Circular genome support during mapping allows reads to span contig ends, which is important for assessing contig completeness and topology. This mapping benefits all complete circular elements, particularly smaller contigs, where terminal regions constitute a larger fraction, and long-read datasets, where reads are more likely to span contig boundaries.
Reads spanning contig ends are typically splitted into a primary and a chimeric supplementary alignment with standard mappers. The supplementary alignment is then often discarded by default.
With thebigbam mapping-per-sample --circular mode, each contig is duplicated prior to alignment, enabling seamless mapping across the junction. Artificial secondary and supplementary alignments arising from the duplication are removed. Finally, a modulo operation reassigns reads to their correct positions on the original contig before generating the output BAM files.
This approach preserves consistent coverage at contig ends of circular genomes, whereas standard mappers produce a coverage drop. For linear genomes, circular mapping only marginally affects terminal bases. The probability that a read would randomly extend ≥10 bp beyond a true contig end is extremely low. Under a random nucleotide model, a 10 bp match is expected with a frequency of (1/4)¹⁰ (~10⁻⁷), making boundary effects negligible in practice.
We mapped both short and long reads to the 39.7 kbp genome of the model bacteriophage HK97 (NC_002167.1) using thebigbam mapping-per-sample command in default and circular modes to assess the difference. The reference genome was rotated by 1 kbp to prevent the under-covered COS 3′ termini from appearing at the contig ends.
Circular mapping approximately doubled coverage at both contig ends. At the 3′ end, circular mapping increased coverage from 100 to 197 for short reads and from 2,482 to 6,337 for long reads. The region of improved coverage spanned approximately half the average read length (e.g. 75 bp for short reads) from each contig end. Circular mapping using long reads increased the global mean coverage from 5,000 to 5,700.
The output BAM follows the SAM specification (section 2.7) for circular references:
"As usual POS should be between 1 and the @SQ header’s LN value, but POS plus the sum of the lengths of M/=/X/D/N CIGAR operations may exceed LN. Coordinates greater than LN are interpreted by subtracting LN so that bases at LN+1, LN+2, LN+3, . . . are considered to be mapped at positions 1, 2, 3, . . .; thus each (1-based) position p is interpreted as ((p − 1) mod LN) + 1."
This means reads that cross the origin of a circular genome will have their alignment extend past the contig length in the BAM file, which is valid per the specification.
Compatibility warning: although this encoding is SAM-spec-compliant, most downstream tools (IGV, samtools depth, variant callers, etc.) do not yet implement circular coordinate handling. Programs that are unaware of this part of the specification will likely produce incorrect results for reads wrapping around the origin. Verify that your downstream tool explicitly supports circular genomes before relying on the output outside of theBIGbam.

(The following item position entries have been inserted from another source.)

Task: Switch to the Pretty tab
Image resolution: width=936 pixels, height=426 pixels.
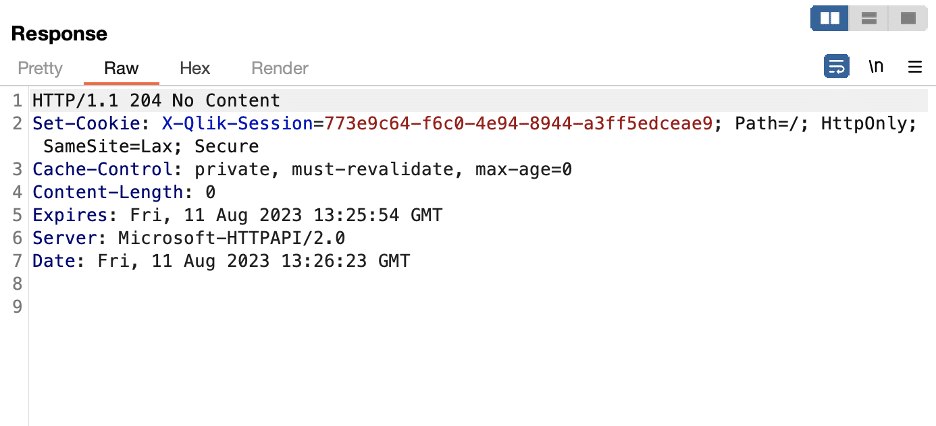Action: coord(40,68)

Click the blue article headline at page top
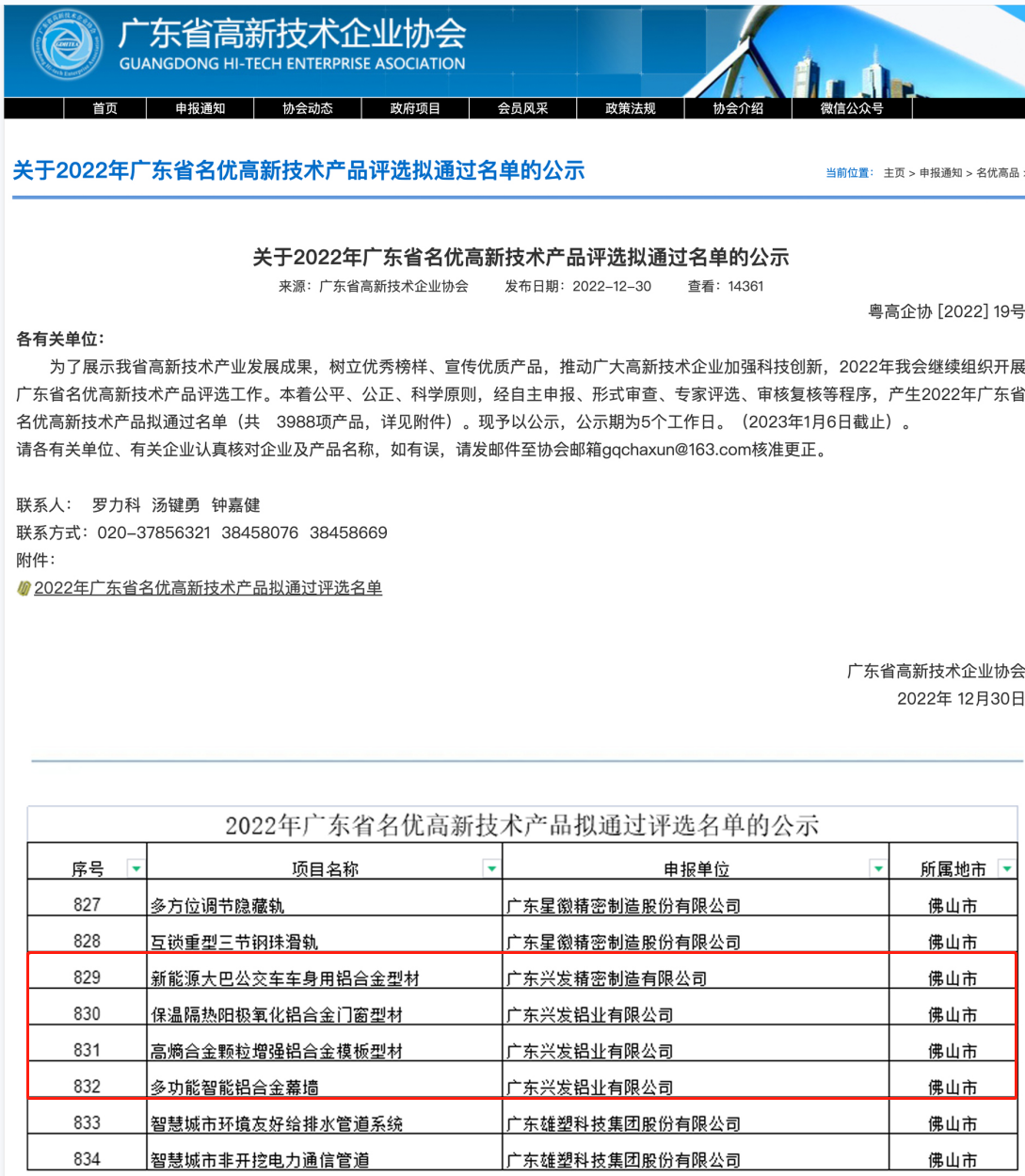pos(295,170)
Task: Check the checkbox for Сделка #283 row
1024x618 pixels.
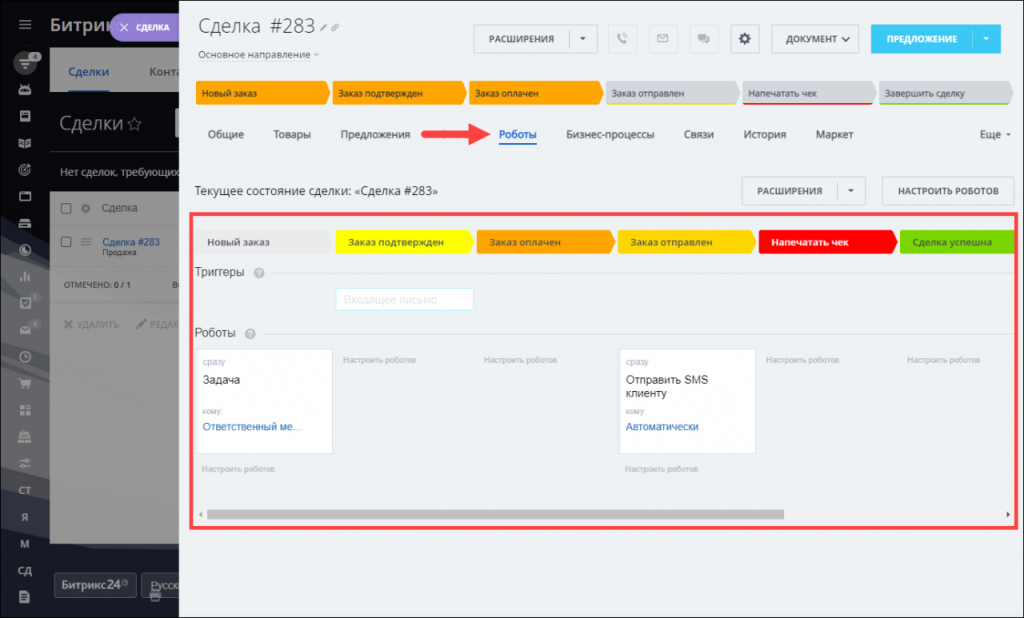Action: pos(66,242)
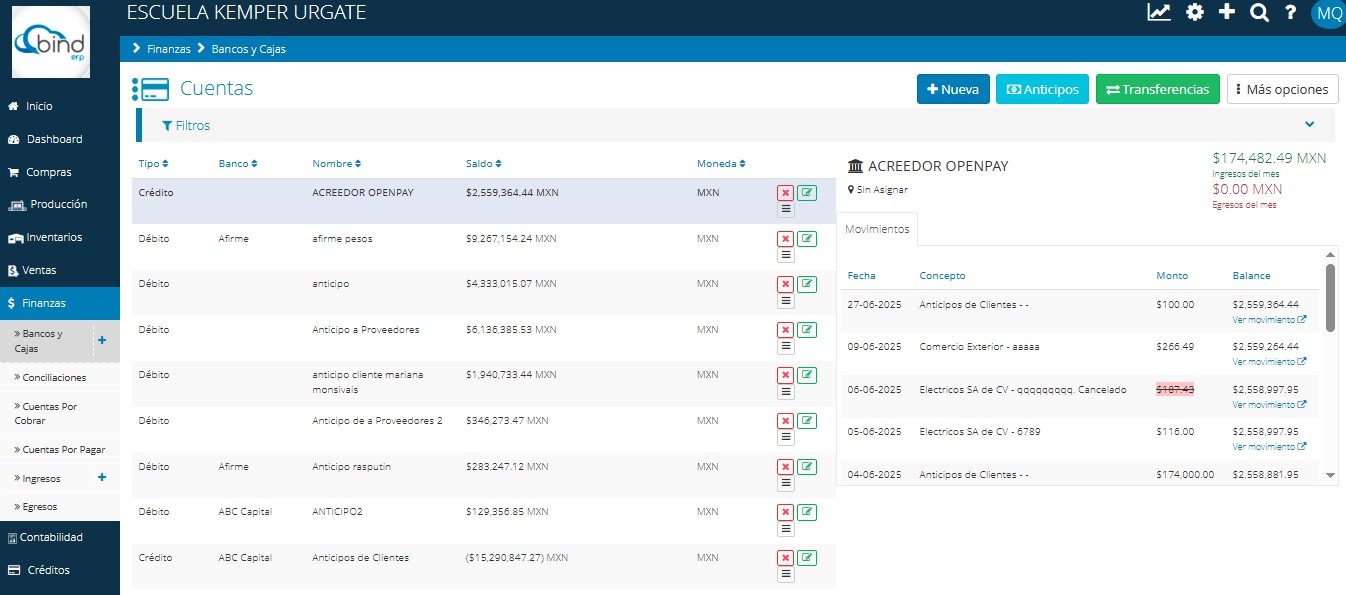The image size is (1346, 595).
Task: Click plus icon beside Bancos y Cajas
Action: click(x=101, y=340)

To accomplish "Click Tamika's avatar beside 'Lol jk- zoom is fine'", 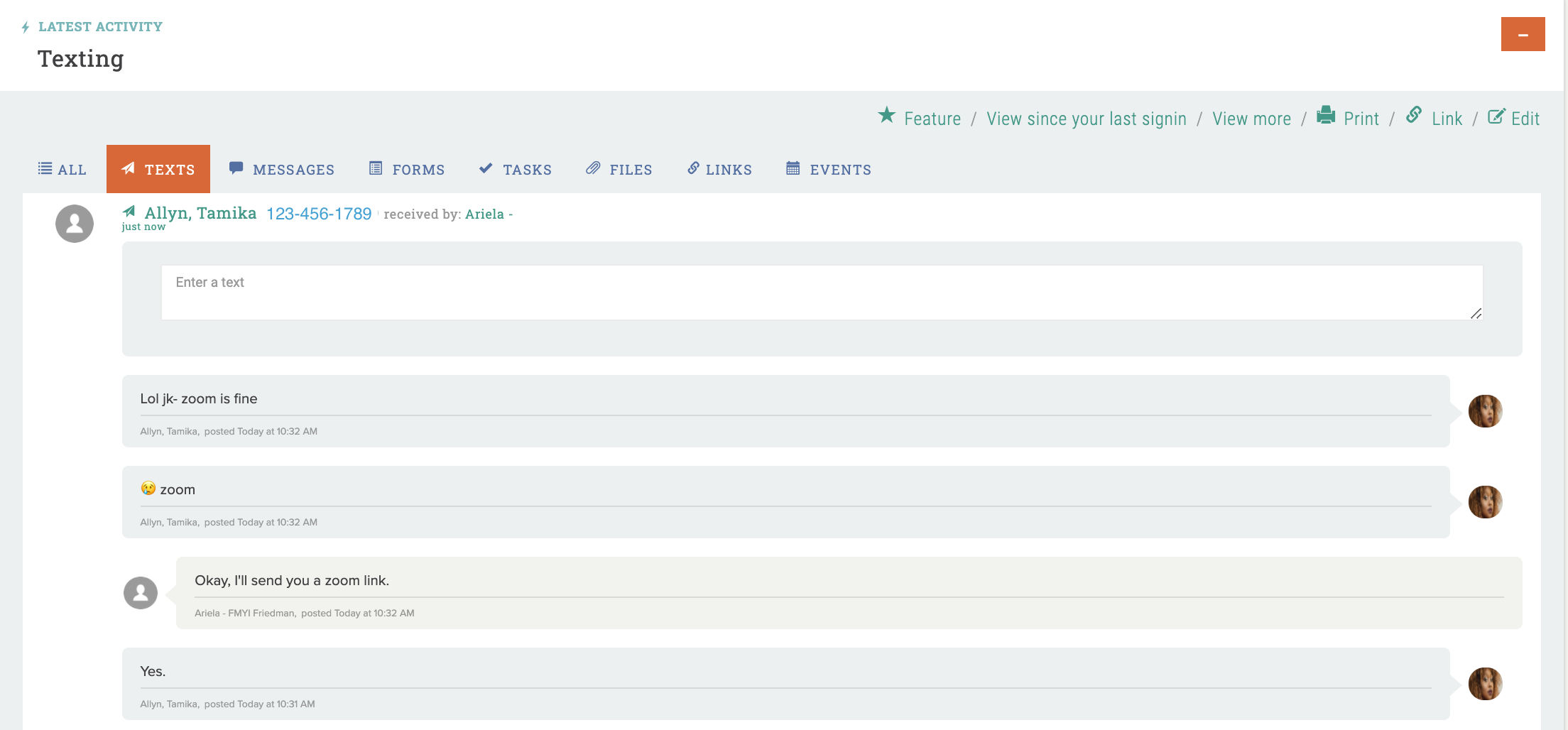I will pos(1485,411).
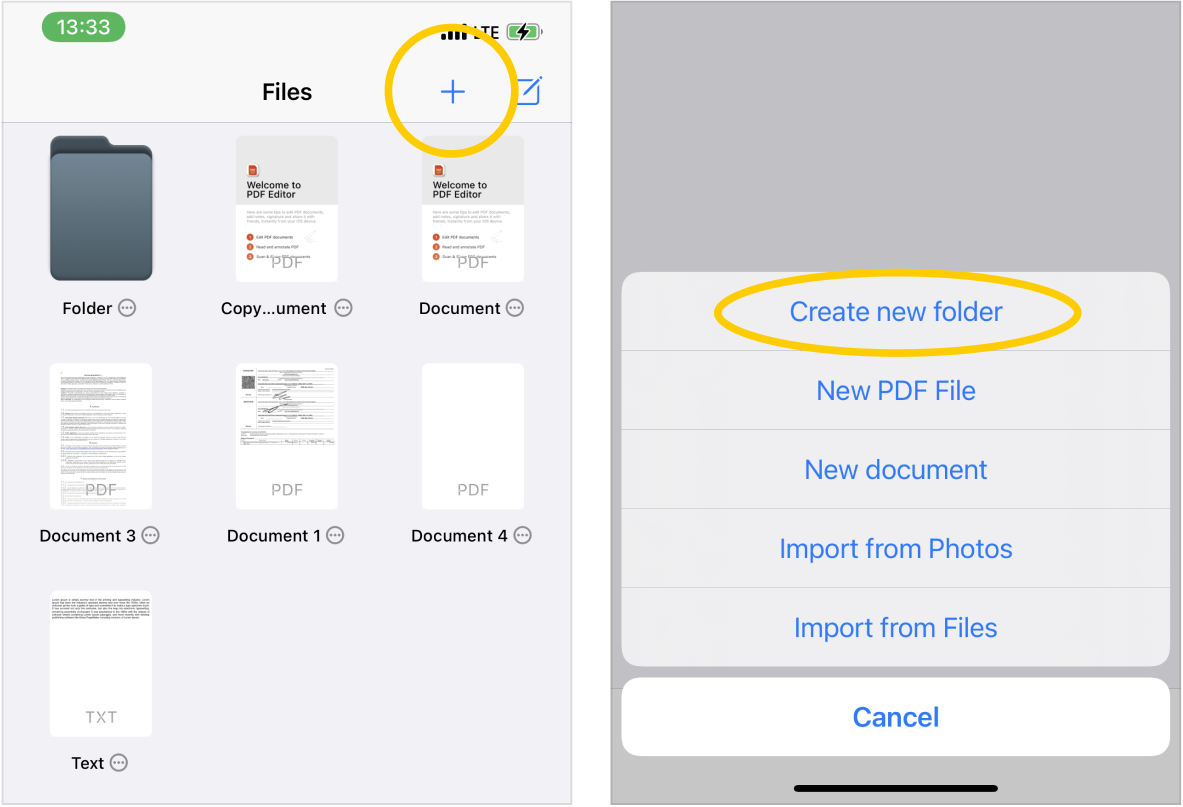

in circular mode the mapper sees the doubled reference as two distinct loci, so every read produces at least one ghost alignment that competes with the real one. The mapper therefore assigns lower MAPQ scores than the same read would receive against a single-copy reference, because MAPQ quantifies the confidence that the reported alignment is the only good one — and in a doubled reference there are always at least two.
The circular-BAM conversion step removes these ghost secondary and supplementary alignments, restoring the correct read count. For reads whose only competing alignments were ghosts (i.e. after removal they have no remaining secondary or supplementary records), the conversion sets MAPQ to 60, which is the conventional value for a uniquely mapping read. Reads that retain legitimate secondary or supplementary alignments after ghost removal keep their original MAPQ unchanged.
Full MAPQ recalculation is not possible because both minimap2 and bwa-mem2 derive MAPQ from internal values that are never written to BAM output:
- minimap2 uses chaining scores (f₁, f₂) and anchor counts to compute MAPQ; these are discarded after alignment.
- bwa-mem2 uses chaining scores, seed coverage, and the repetitive fraction (frac_rep); these are likewise internal only.
The common practice of using MAPQ values to filter alignments makes this limitation frustrating. However, the impact is mitigated by the fact that MAPQ scores are inherently software-dependent and should always be interpreted with caution.